(Stored data)
+++++

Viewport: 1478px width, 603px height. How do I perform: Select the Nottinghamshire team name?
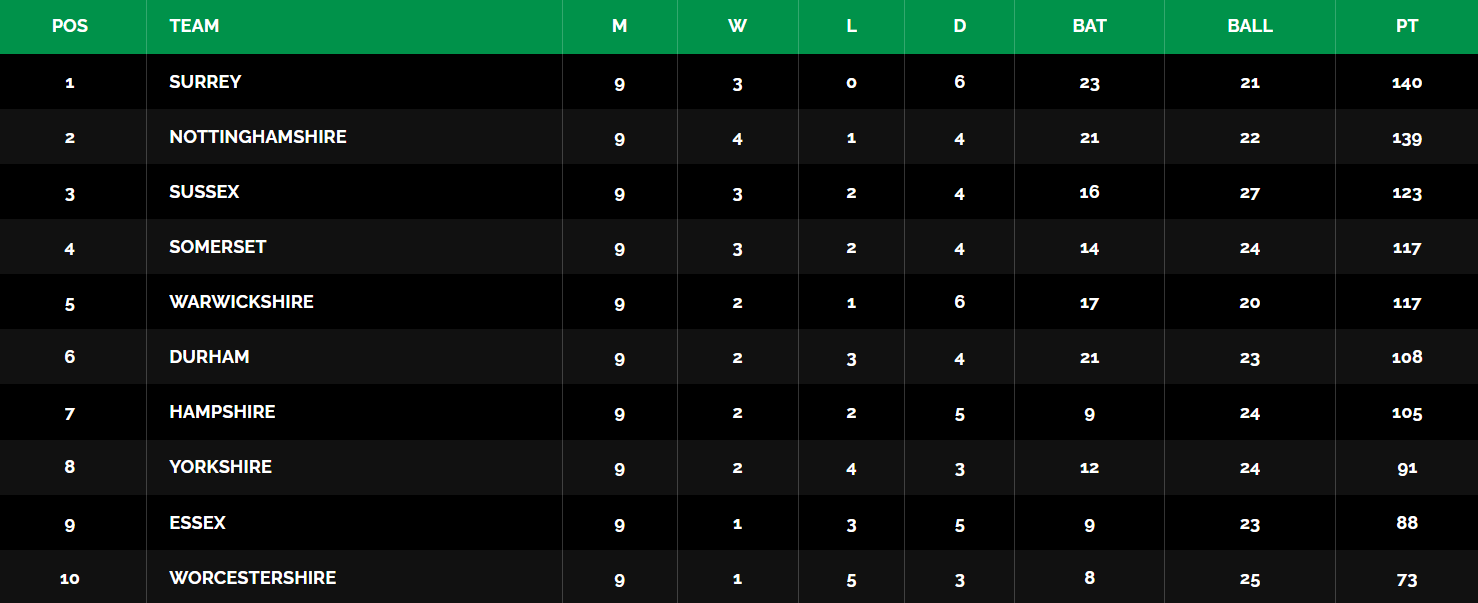(x=258, y=137)
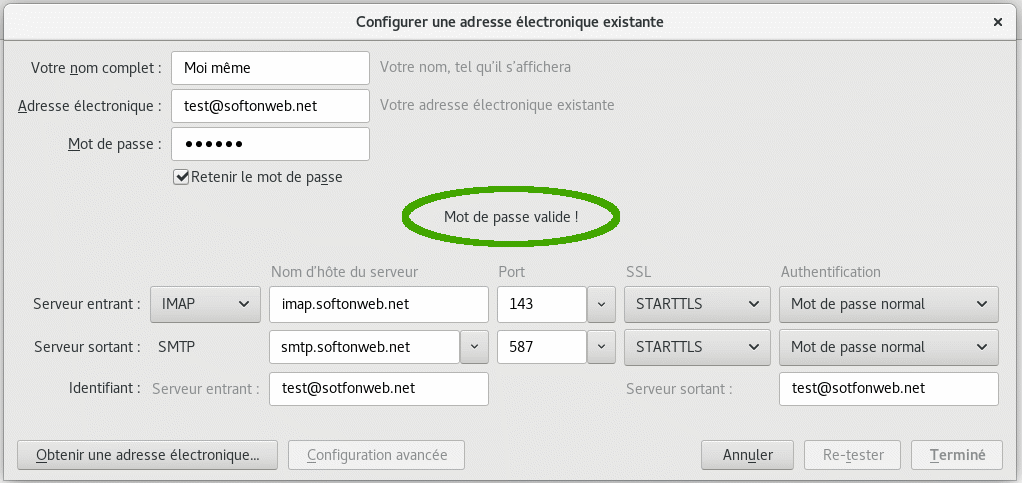Uncheck Retenir le mot de passe

[x=181, y=177]
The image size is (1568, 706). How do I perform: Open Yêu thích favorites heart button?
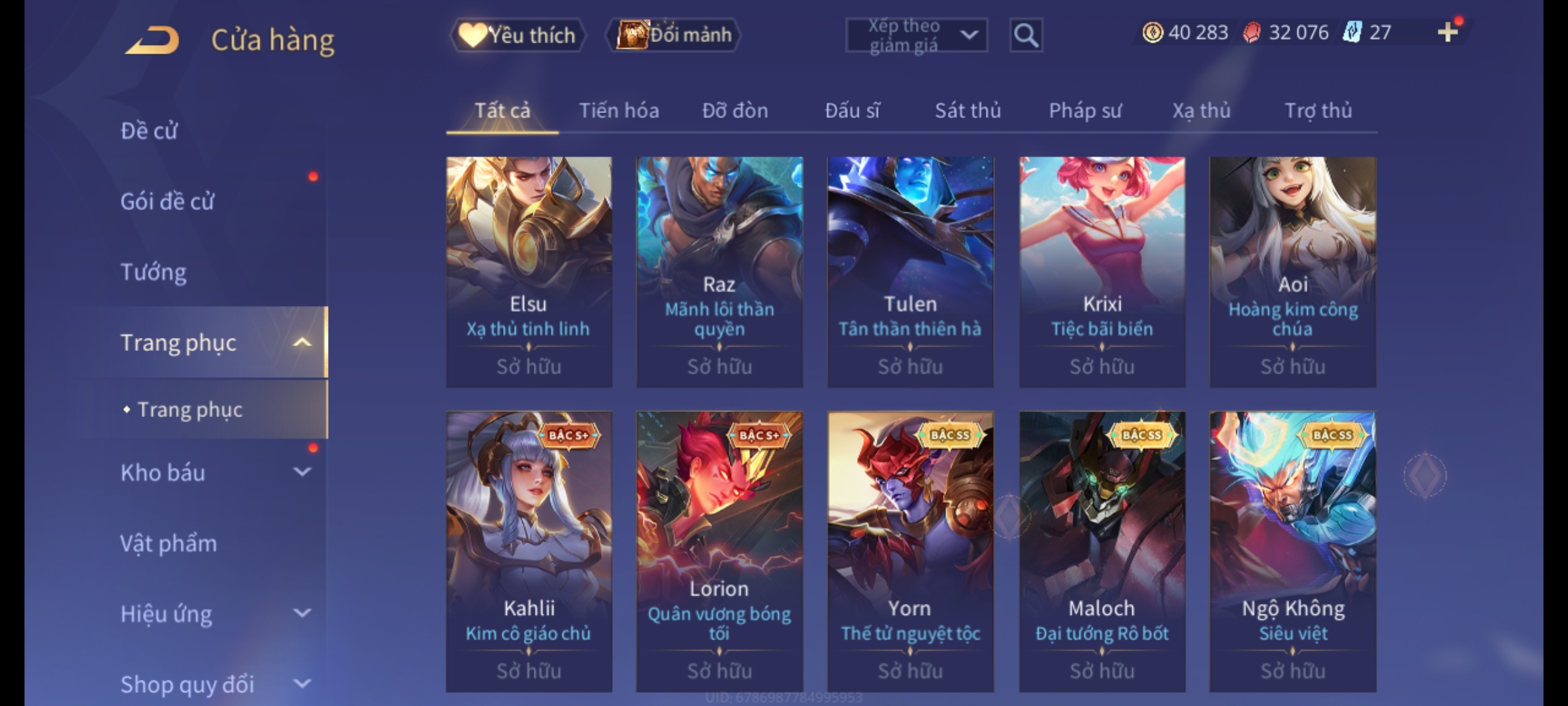pyautogui.click(x=517, y=35)
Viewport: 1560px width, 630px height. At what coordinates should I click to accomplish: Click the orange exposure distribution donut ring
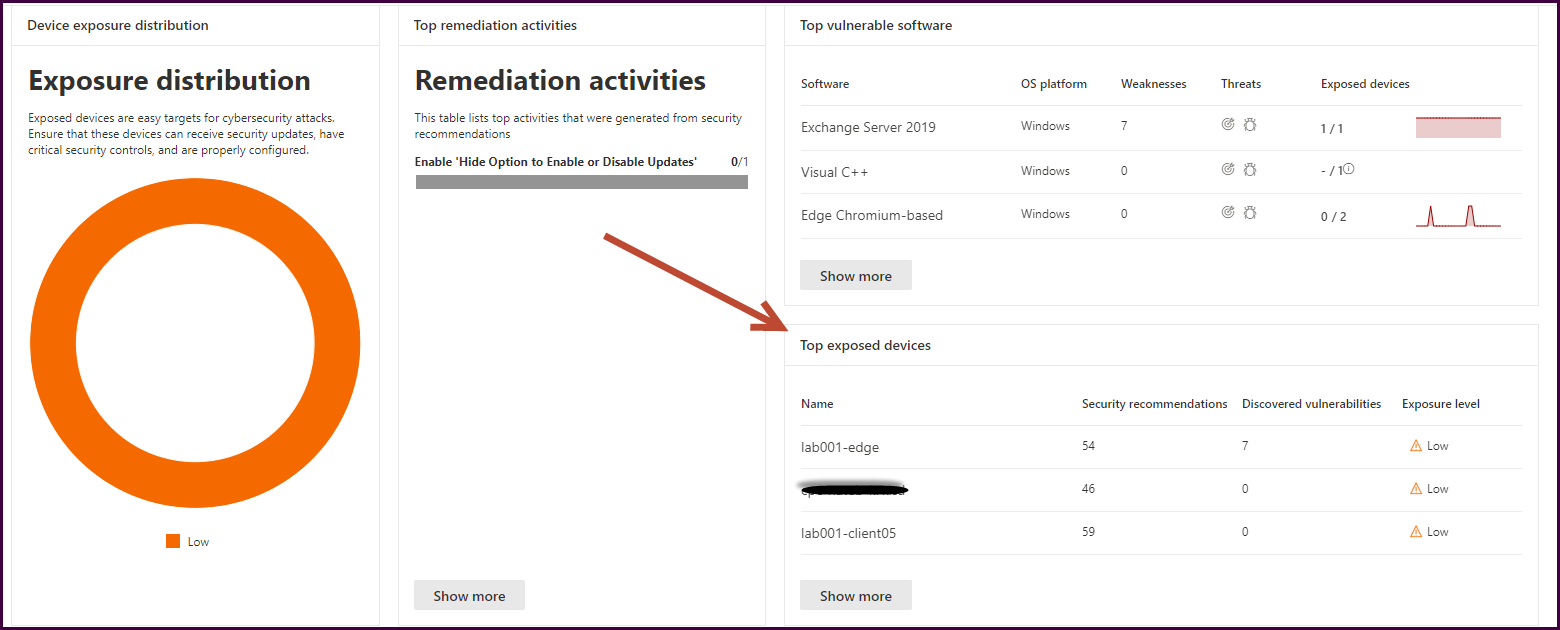coord(53,345)
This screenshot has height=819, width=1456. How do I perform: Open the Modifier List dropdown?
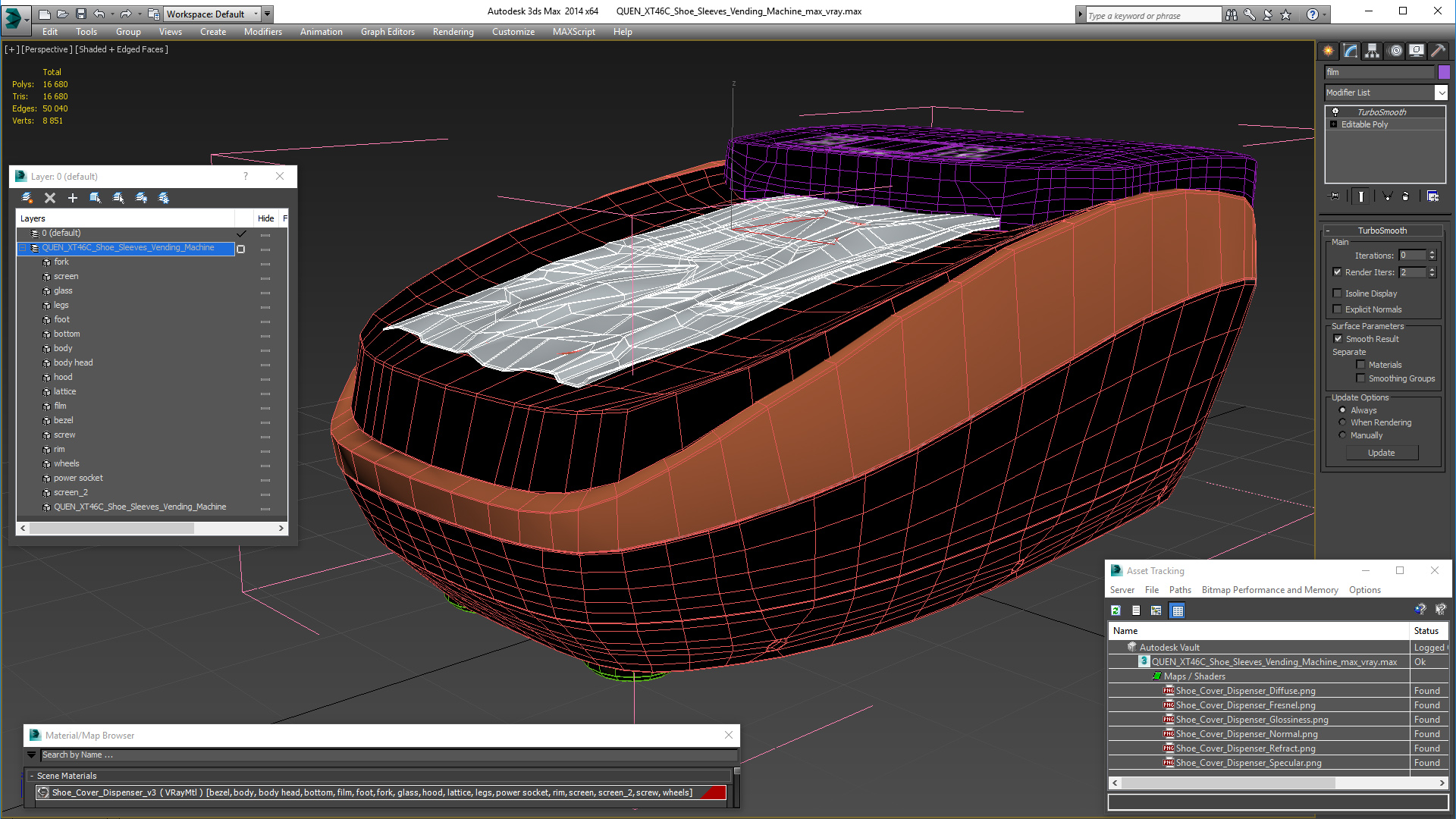point(1385,93)
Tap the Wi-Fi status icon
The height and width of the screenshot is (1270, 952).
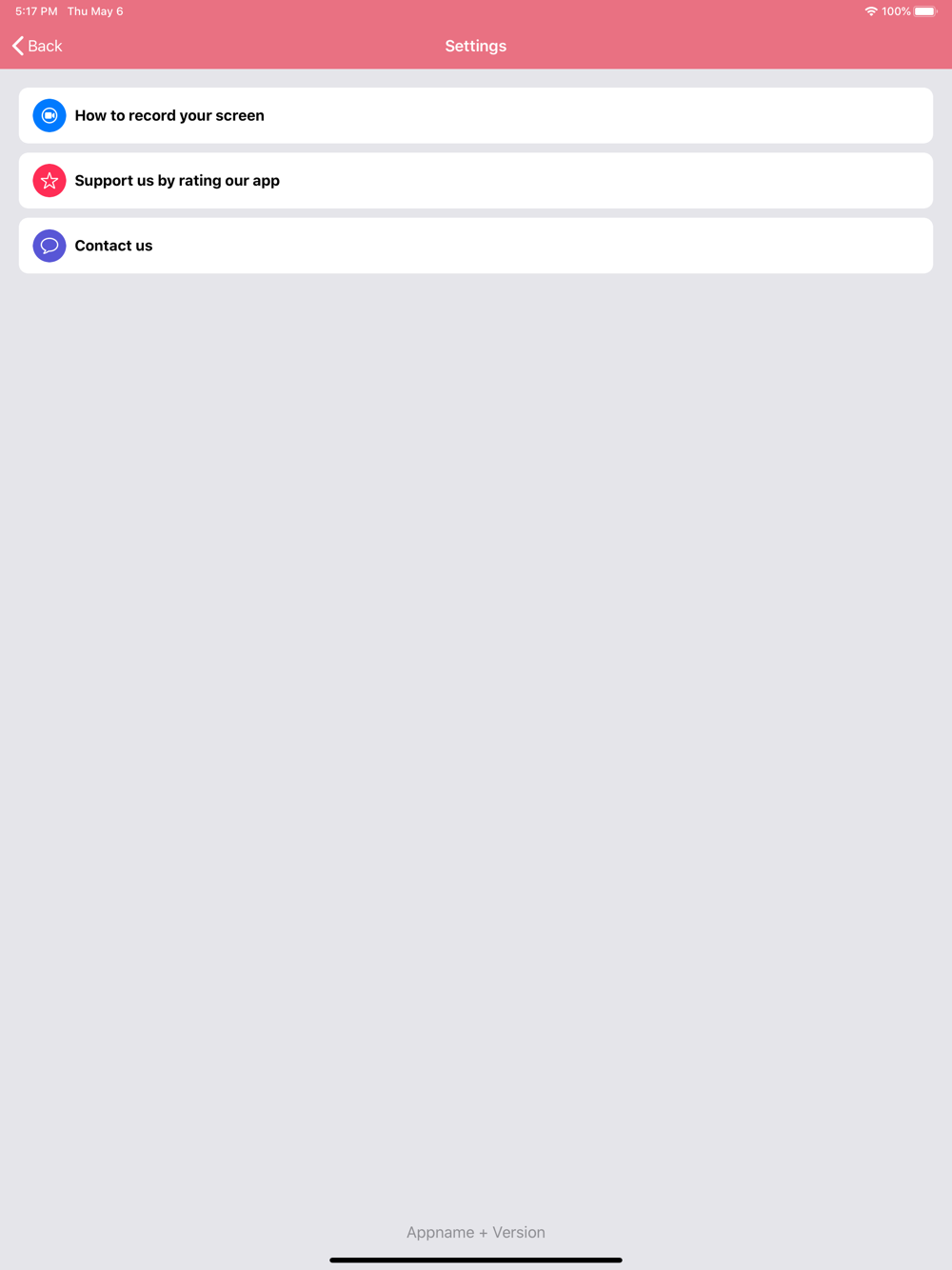pos(870,11)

+++++

**Prompt**
Pictures are to be left out when the lines from the one containing "This screenshot has" through the end of the records above are repeated exactly; no other line is wanted.

**Exercise solution**
This screenshot has height=819, width=1456. How do I perform: Open the Modifier List dropdown?
point(1385,93)
Tap the Wi-Fi status icon
The height and width of the screenshot is (1270, 952).
pos(870,11)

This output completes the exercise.